Researcher Affiliation Industry 1Microsoft Research (SD now at Meta). Correspondence to: Tim Pearce <.>
Pseudocode No The paper describes methodologies in text and mathematical formulations but does not include any explicitly labeled 'Pseudocode' or 'Algorithm' blocks.
Open Source Code No All transformers are trained with a variant of nano GPT (Karpathy, 2022) using Py Torch Lightning (Falcon & The Py Torch Lightning team, 2019). ... Shakespeare character dataset from: https://github. com/karpathy/nano GPT ... We trained a set of five VQVAEs using the implementation from https://github.com/nadavbh12/VQ-VAE. The paper mentions using third-party open-source tools and datasets, but does not provide specific access information or a clear statement about releasing its own implementation code for the described methodology.
Open Datasets Yes Our work primarily focuses on a dataset of human behavior collected in a video game Bleeding Edge. ... As a secondary dataset we use RT-1 (Brohan et al., 2022), comprising 14 days of humans operating a robotic arm on a range of manipulation tasks such as pick banana from white bowl. ... Shakespeare character dataset from: https://github. com/karpathy/nano GPT ... We used the Book Corpus dataset (Zhu et al., 2015)

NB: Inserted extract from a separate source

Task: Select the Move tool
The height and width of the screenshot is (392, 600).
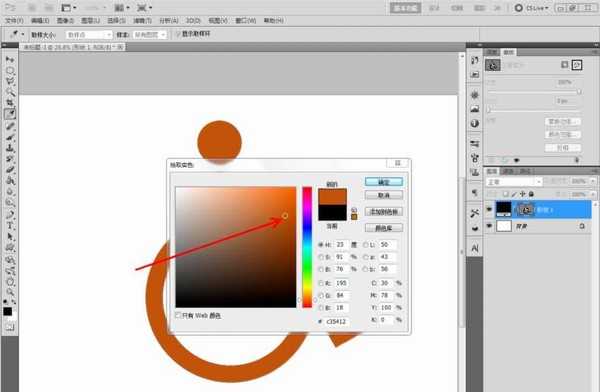Action: point(10,60)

Dataset Splits Yes The 7 Maps dataset comprised 60,986 matches, yielding 530,713 individual player trajectories (each around 9 minutes), totaling 27.89 Ti B on disk. ... This was then divided into training / validation / test sets by dividing the matches with an 80:10:10 split. Our filtered Sky Garden dataset used the same 80:10:10 split and 10Hz downsampling, but focused on just one map, yielding 71,940 individual player trajectories, or 355.5M frames (around 1.12 years of game play).
Hardware Specification No The paper does not explicitly state the specific hardware (e.g., GPU models, CPU types) used for running its experiments, only discussing computational budget (FLOPs).
Software Dependencies No All transformers are trained with a variant of nano GPT (Karpathy, 2022) using Py Torch Lightning (Falcon & The Py Torch Lightning team, 2019). ... In our implementation, we use Sci Py s curve_fit function. The paper mentions software tools like nano GPT, PyTorch Lightning, and SciPy, but does not specify their exact version numbers required for reproducibility.
Experiment Setup Yes Table 3. Hyperparameters for WM-Token with dz =256 tokens per image observation. ... Table 4. Hyperparameters for WM-Token with dz =540 tokens per image observation. ... Table 5. Hyperparameters for BC-Token with dz =540 tokens per image observation. ... Table 6. Hyperparameters for BC-CNN. ... We follow the approach of using a constant learning rate per model, so each requires only one training run. We aim to train models until they have passed their compute efficient FLOPs budget. We only modify the parameters of the transformer, following the configurations documented in Appendix A.